The only places where the evidence suggests the boom is over are the ones where a boom never took place – like Melbourne, Hobart, Darwin and Canberra.

But not only, according to media, is the fictional national boom over, but property prices are plunging. One headline in Fairfax media claimed to reveal Why property prices are plunging across Australia – amid warning they could slide even further.

A close examination of the article underneath this startling headline discovered there was no evidence in the story to justify the headline. Quite simply, the headline was a blatant fabrication – which, sadly, is all too common in today’s news media.

The article revealed that Sydney’s median price was 0.8% lower than three months earlier but 3.3% higher than a year earlier, while Melbourne was down 1% over three months. Nothing in those figures goes even close to “prices plunging”.

In the other major cities prices were still rising and indeed were still growing at boom time rates.

House prices were also up in the Combined Regions in the latest month, the latest quarter and the past year– and unit prices were also up nationally, both in the cities and the regions.

So, there was very little sign of even minor decline in prices anywhere and certainly no evidence at all of price plunging. 

So this was yet another instance of a headline which was an outright and blatant lie.

And who wrote this rubbish? well, it was the champion of negative media about residential real estate, the endlessly sad Shane Wright who has devoted his career to writing nonsense about property markets.

But wait, there’s more. Not only is the fictional national price boom over, but apparently the rental boom is over as well!

There have been strident headlines and soundbites inferring that rents are no longer rising.

### Exercise data

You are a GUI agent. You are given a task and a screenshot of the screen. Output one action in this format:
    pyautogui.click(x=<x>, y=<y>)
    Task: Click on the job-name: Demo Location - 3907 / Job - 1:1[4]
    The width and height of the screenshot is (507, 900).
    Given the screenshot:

### What you need to do
a) Answer these about the property market commentary:
(i) Which cities does it name as places where a boom never took place?
(ii) How much higher was Sydney's median price than a year earlier?
(iii) Who wrote the article under the headline about plunging prices?
b) Please write the next few paragraphs of the property market commentary, picking up after its last sentence.
The entries have no connection to the text about property prices.

### Task results
a)
(i) Melbourne, Hobart, Darwin and Canberra
(ii) 3.3%
(iii) Shane Wright

b)
As is so often the case with these big sweeping media statements, the claim was based on a single month’s figures from one source. Nationally, rents rose only 0.2% in November, according to CoreLogic, therefore the boom is over in the simplistic minds of attention-seeking analysts and journalists.

And, yes, once again, the source of this myopic and shallow analysis is CoreLogic, a business which publishes lots of major real estate data but is quite dreadful at analysing what it all means.

So CoreLogic’s head of research Tim Lawless said:

“At 5.3% annual growth, rents are still rising at more than twice the pre-pandemic decade average of 2.0%, but given the weak monthly change the annual trend is set to slow further from here.

“It will be interesting to see if the rate of rental growth rebounds through the seasonally strong first quarter of the year in 2025, but beyond any seasonality, it looks increasingly like the rental boom is over”.

But other sources tell a different story. SQM Research records a monthly rise of a tick under 1% as the national average for residential rents, with Adelaide up 1.1%, Perth rising 1.9% and Canberra up 1.5%.

The national vacancy rate remains a fraction above 1%, essentially unchanged from three years ago, so can anyone justify a claim that the rental shortage crisis and rising rents is all done and dusted? Hardly.

Another startling set of headlines resulted from the latest Regional Market Update from CoreLogic which declared that the highest capital growth was occurring in Queensland and WA mining towns.

I was truly perplexed because I know there has been little price growth recently in mining towns like Karratha, Port Hedland and Newman in WA and Moranbah in Queensland.

However, the headlines resulted from CoreLogic boffins – yes, it’s CoreLogic again - re-defining major regional cities as mining towns. 

Apparently Townsville, which has one of the most diverse economies in regional Australia, with only minor influence from the resources sector, is now a mining town. 

So is the key Central Queensland of Mackay, apparently, despite being 2-3 hours’ drive from the nearest coal mine.

In WA, the key regional city of Geraldton is also, apparently, a mining town, according to Core illogic, although the nearest iron ore mine is an hour’s drive away.

All of this, and a whole lot more, reinforces our view that there is more misinformation than actual information in mainstream media.

And that any real estate consumer who bases a decision on the content of media reports is at risk of making a very bad decision.